Baseball Plant: Easy Growing and Caring

The baseball plant (Euphorbia obesa) is a succulent perennial native to the Cape Province, South Africa. Since their discovery in the late 1800s, baseball plants have grown in popularity as houseplants due to their short and unique appearance.

Although baseball plants are actually considered an endangered species in their native habitat due to unsustainable harvesting, they can be easily found in garden centers.

Today, national and international legislation prohibiting the harvest of baseball plants has been enacted in an effort to protect the remaining native populations of baseball plants.

These long-lived, slow-growing succulents are characterized by a bulbous shape, V-shaped markings, and seam-like ridges that resemble seams.

Instead of branches or leaves, the plant consists of a single wide stem body from which the flowers sprout.

Baseball plant care

Baseball plants are relatively easy plants to care for, as long as their needs for light and water are met.

They thrive if grown in a standard thick potting mix formulated for cacti and succulents and placed in a location that receives plenty of sunlight or constant bright indirect light.

They are slow-growing plants that can fill your pots before they need to be replanted. Few houseplants require less care than baseball plants.


In their native habitat, baseball plants are used to a lot of direct sunlight. When grown indoors, baseball plants should receive at least four hours of direct sunlight a day, if possible.

Loss of color and pattern, as well as loss of shape, are indications that your baseball plant is not getting enough light; Ethiolated growth ("stilt") is another indication.

Place your baseball plant in a south or east-facing window of your home to ensure it receives adequate sunlight.


Baseball plants require thick, well-draining potting soil to thrive and should be planted in a potting mix intended for cacti and succulents.

Cactus soil is available at most commercial nurseries and garden centers, but if you don't have one available, you can easily make your own by mixing 3 parts regular potting soil, 2 parts coarse sand, and 1 part perlite.


Baseball plants, like most succulents and cacti, cannot tolerate excess water. Water the plant only when the soil is completely dry.

Baseball plants require more water during the spring and summer months, and significantly less water during their dormant period in the fall and winter months.

Temperature and humidity

Baseball plants appreciate warm temperatures. When grown indoors, the average home temperature is more than sufficient.

However, be careful to avoid placing your baseball plant in cold drafty areas as it can inhibit growth. If grown outdoors, they can tolerate occasional temperatures of up to 30 degrees Fahrenheit.

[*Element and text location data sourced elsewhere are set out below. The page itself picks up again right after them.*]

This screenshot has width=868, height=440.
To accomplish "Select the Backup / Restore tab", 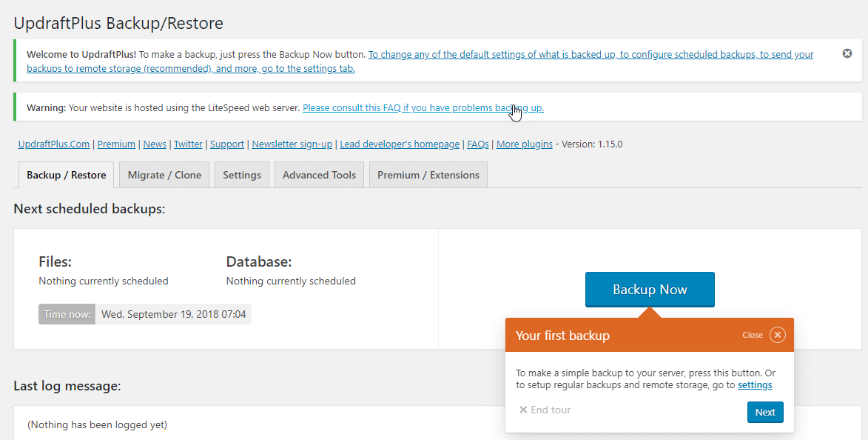I will [x=66, y=174].
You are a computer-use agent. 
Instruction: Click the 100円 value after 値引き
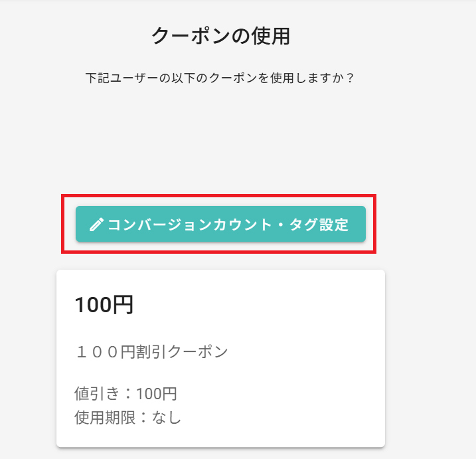[x=157, y=394]
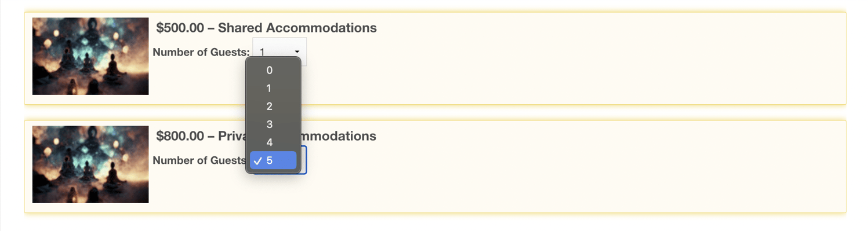868x231 pixels.
Task: Click the Shared Accommodations meditation thumbnail
Action: click(90, 56)
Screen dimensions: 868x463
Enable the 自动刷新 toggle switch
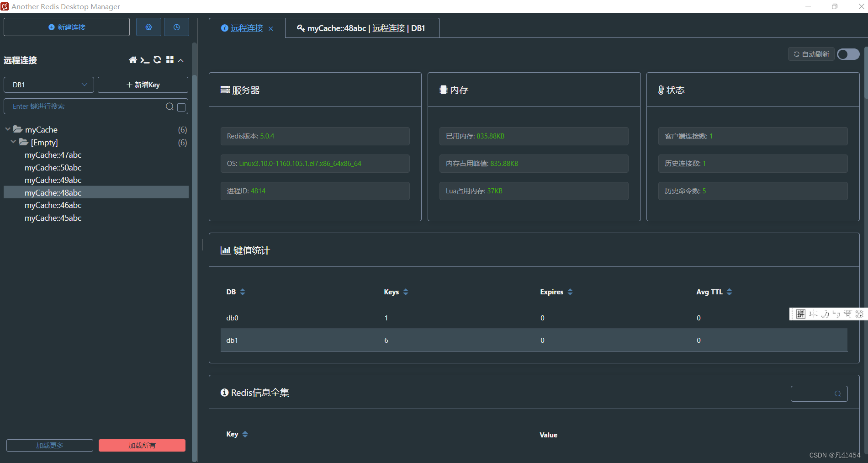coord(848,54)
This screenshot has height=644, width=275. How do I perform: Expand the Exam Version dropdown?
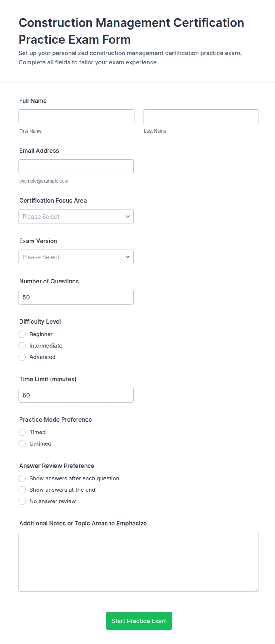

Like most succulents, baseball plants do not require regular fertilization, as they are used to growing in nutrient-poor soils.

However, fertilizing your baseball plant in the spring can help it grow during the peak of the growing season. Make sure to use a cactus / juicy fertilizer for best results.

Propagation of baseball plants

Like other Euphorbia species, the baseball plant is difficult to propagate from seed, as male and female plants require cross-pollination to produce seeds. Also, the seeds grow very slowly.

Euphorbias like E. obesa, which have a single stem structure rather than individual branches, are usually spread by the first decapitation of the plant at ground level.

When new small growth structures emerge around the remaining root body, each new displacement can be carefully cut and replanted in a thick planting mix of cacti and succulents.

These are tall growing plants and it can take up to eight years before they mature into flowering plants.


Baseball plants are well suited to any potting mix formulated for cacti and succulents. They do not require frequent replanting and should only be replanted when the plant's girth is pressing against the edge of the pot.

Protective gardening gloves should be worn at all times when replanting baseball plants, as their sap can irritate the skin on contact.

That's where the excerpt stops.